Очень уж знакомое что-то было в узком лице его с прямыми толстыми бровями и горбинкой на носу. Я так и встрепенулся в смутной догадке:
— Ромка Синицын?!
Парень широко открыл на меня недоумевающие глаза и вдруг просветлел доверчивой, ребячьей улыбкой.
— Здравствуйте, Алексей Тимофеевич! Гляжу на вас: порода-то, вроде, зоринская, а вот не признал сразу. Да ведь как уехали, так и не бывали дома-то…
И протянул мне загорелую крепкую руку:
— Сейчас я в купе к вам переберусь…
Пока шумно возился он со своим багажом за стенкой, у меня никак не выходил из памяти драчливый мальчишка с большой встрепанной головой на тонкой шее и облупленным розовым носом, весь черный от загара и грязи, в изодранной, перепачканной ягодами рубашонке.

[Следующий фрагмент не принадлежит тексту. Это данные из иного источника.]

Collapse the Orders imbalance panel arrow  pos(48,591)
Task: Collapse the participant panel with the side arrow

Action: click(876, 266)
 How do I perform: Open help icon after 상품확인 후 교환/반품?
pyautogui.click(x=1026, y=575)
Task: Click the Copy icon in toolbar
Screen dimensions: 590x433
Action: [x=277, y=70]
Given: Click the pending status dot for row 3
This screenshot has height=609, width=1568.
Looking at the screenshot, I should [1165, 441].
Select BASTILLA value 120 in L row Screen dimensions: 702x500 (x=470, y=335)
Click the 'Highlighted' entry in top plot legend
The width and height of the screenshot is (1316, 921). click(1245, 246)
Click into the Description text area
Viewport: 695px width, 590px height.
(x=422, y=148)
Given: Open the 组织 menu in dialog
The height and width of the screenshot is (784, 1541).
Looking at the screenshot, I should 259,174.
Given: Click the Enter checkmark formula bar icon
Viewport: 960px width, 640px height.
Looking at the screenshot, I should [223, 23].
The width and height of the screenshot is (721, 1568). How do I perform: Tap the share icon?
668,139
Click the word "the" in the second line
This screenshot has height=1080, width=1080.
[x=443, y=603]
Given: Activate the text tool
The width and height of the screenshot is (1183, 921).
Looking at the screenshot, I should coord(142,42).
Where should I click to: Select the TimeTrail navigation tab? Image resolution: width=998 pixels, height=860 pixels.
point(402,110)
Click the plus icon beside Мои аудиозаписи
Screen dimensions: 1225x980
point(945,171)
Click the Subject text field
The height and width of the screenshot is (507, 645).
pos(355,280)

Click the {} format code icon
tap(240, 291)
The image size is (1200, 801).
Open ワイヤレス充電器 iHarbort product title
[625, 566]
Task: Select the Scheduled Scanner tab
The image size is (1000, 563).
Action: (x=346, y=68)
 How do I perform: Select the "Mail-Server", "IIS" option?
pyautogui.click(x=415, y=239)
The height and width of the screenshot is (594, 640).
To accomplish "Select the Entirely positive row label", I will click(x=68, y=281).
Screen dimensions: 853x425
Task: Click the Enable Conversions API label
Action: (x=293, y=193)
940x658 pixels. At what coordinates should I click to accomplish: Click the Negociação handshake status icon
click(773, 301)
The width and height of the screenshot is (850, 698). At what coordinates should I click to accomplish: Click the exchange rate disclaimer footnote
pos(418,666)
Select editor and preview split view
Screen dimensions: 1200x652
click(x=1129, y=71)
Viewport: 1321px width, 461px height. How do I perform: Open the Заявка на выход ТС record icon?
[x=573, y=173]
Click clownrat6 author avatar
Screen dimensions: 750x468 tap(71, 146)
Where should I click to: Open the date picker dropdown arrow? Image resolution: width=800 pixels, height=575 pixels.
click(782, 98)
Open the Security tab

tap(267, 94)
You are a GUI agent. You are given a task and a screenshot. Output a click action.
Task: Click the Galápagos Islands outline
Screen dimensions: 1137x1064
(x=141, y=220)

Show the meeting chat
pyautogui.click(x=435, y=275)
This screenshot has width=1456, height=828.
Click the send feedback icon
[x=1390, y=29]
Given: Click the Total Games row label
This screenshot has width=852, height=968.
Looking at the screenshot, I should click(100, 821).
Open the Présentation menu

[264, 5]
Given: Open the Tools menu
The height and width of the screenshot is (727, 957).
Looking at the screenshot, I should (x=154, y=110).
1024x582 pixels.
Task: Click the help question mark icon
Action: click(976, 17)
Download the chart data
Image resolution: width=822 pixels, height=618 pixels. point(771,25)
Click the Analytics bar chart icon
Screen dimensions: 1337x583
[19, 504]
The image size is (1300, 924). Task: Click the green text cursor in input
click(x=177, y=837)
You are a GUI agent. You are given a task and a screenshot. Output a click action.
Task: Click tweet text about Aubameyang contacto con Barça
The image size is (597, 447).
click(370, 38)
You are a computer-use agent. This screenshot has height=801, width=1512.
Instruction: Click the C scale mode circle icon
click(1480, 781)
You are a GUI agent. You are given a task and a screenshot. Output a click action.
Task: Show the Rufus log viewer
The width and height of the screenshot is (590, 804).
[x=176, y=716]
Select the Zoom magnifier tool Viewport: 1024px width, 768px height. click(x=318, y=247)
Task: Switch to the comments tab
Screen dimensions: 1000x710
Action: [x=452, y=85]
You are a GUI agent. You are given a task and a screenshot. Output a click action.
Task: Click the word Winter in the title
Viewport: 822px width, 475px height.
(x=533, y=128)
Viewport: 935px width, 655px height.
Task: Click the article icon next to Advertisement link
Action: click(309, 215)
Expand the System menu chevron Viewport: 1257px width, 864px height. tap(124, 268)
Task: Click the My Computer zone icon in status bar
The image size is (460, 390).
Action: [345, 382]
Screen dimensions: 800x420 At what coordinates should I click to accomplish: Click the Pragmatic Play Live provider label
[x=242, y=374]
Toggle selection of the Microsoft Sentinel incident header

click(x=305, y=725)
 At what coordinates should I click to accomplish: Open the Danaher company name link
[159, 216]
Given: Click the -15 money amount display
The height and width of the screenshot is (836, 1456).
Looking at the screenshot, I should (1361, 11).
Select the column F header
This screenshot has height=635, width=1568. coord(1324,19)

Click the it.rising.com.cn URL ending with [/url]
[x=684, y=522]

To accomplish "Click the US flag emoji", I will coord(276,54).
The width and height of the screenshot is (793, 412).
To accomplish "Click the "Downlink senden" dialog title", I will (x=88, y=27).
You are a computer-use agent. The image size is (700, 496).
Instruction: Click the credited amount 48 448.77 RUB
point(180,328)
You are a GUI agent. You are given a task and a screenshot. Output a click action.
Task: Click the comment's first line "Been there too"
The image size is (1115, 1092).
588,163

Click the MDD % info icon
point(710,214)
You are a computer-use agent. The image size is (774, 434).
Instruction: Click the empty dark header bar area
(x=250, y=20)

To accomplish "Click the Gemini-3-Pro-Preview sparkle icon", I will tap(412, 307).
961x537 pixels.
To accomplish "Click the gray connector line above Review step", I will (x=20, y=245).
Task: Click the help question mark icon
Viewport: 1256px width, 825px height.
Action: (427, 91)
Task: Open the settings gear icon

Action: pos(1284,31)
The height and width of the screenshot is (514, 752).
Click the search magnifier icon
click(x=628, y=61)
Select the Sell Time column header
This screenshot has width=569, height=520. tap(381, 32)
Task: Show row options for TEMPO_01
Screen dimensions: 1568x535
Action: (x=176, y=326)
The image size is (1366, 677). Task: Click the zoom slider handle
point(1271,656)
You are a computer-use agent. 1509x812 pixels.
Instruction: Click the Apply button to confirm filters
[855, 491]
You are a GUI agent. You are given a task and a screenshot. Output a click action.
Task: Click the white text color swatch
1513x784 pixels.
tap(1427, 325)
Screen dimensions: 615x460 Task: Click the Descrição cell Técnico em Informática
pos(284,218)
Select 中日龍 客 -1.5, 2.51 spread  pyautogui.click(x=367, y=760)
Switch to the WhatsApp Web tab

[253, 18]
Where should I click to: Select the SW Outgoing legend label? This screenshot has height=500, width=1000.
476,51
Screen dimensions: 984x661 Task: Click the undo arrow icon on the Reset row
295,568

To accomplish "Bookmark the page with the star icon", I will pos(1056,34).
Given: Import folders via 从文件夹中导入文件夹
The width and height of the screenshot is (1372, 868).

Мог ли я думать, что встречу его нынче зоотехником? Вот те и Ромка!
Мне до того не терпелось услышать о своих стариках и о Курьевке, что я чуть сам не побежал в купе к нему. Но Роман скоро явился и, кинув пузатый желтый баул на полку, сел к окну, напротив меня.
Не иначе, был он в техникуме ярым физкультурником: корпус держит прямо, плечи развернуты, а мускулы на руках так и перекатываются под рубахой мячиками.
Часа два донимал я его расспросами. В середине разговора, нарочно зевнув, спросил с заколотившимся сердцем о Параше Дареновой.
— Ничего живет, — взаправду зевнул замученный Роман. — С мужем ей, правда, не повезло, за воровство его посадили. Да он уж и срок отбыл, только домой почему-то не едет. Может, людей стыдится или еще что. На Севере сейчас где-то работает…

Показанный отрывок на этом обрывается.